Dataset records
* * * * *

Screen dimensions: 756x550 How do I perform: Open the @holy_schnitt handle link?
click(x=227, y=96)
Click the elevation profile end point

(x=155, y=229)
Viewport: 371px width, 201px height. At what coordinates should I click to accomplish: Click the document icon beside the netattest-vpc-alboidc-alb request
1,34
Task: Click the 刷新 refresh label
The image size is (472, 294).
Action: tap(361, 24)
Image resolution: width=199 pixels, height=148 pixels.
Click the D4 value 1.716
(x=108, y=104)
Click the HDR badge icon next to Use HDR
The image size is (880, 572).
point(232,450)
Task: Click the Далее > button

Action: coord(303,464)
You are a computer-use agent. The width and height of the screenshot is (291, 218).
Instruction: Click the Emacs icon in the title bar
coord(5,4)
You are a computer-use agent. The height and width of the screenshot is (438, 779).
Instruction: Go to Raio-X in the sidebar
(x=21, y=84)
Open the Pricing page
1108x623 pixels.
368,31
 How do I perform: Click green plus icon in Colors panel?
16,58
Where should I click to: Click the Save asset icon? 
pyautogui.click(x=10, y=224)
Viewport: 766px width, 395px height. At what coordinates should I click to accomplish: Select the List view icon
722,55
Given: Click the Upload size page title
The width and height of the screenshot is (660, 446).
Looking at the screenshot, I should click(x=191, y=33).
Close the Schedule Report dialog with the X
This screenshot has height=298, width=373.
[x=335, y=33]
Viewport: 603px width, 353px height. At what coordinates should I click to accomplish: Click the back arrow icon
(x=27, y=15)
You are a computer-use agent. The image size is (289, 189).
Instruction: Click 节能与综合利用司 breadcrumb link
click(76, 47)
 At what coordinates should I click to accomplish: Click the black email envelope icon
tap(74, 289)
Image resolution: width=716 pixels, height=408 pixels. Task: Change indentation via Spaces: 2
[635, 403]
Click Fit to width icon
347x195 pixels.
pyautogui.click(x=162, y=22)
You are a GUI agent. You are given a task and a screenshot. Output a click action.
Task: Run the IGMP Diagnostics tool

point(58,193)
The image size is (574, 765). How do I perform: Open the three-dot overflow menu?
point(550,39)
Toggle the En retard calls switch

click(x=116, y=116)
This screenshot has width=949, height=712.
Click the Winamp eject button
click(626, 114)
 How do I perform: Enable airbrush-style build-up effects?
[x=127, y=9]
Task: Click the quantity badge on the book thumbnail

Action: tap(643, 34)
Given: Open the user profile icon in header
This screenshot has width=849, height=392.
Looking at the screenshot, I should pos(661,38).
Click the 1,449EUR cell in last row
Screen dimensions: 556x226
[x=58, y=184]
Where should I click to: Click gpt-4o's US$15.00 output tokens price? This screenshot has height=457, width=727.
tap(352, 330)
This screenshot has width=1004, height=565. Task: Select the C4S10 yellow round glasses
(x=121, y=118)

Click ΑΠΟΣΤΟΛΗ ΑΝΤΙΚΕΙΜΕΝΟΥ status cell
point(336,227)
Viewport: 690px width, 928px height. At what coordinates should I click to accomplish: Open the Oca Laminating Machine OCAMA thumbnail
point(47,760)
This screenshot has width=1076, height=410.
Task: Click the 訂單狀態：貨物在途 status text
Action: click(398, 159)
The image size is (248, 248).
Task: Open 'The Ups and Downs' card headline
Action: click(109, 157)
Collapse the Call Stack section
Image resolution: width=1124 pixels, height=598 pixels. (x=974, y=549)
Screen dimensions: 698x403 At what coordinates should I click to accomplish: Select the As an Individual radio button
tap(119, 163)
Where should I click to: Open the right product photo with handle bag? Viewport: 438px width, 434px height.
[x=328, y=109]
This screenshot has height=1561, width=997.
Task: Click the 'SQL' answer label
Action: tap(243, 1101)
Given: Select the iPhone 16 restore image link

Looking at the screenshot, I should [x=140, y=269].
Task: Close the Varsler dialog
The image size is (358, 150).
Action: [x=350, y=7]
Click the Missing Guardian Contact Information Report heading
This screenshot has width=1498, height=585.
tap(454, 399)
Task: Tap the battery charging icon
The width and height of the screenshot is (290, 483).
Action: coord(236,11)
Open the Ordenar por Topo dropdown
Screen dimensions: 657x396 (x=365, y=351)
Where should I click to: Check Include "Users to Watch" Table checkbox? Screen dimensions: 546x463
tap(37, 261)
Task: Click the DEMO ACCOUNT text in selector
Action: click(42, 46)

* * * * *

**Assigned task**
Using the entries above, copy exactly the lines from the one containing "Given: Select the" through the last, both included.

**Task response**
Given: Select the iPhone 16 restore image link

Looking at the screenshot, I should [x=140, y=269].
Task: Close the Varsler dialog
The image size is (358, 150).
Action: [x=350, y=7]
Click the Missing Guardian Contact Information Report heading
This screenshot has width=1498, height=585.
tap(454, 399)
Task: Tap the battery charging icon
The width and height of the screenshot is (290, 483).
Action: coord(236,11)
Open the Ordenar por Topo dropdown
Screen dimensions: 657x396 (x=365, y=351)
Where should I click to: Check Include "Users to Watch" Table checkbox? Screen dimensions: 546x463
tap(37, 261)
Task: Click the DEMO ACCOUNT text in selector
Action: click(42, 46)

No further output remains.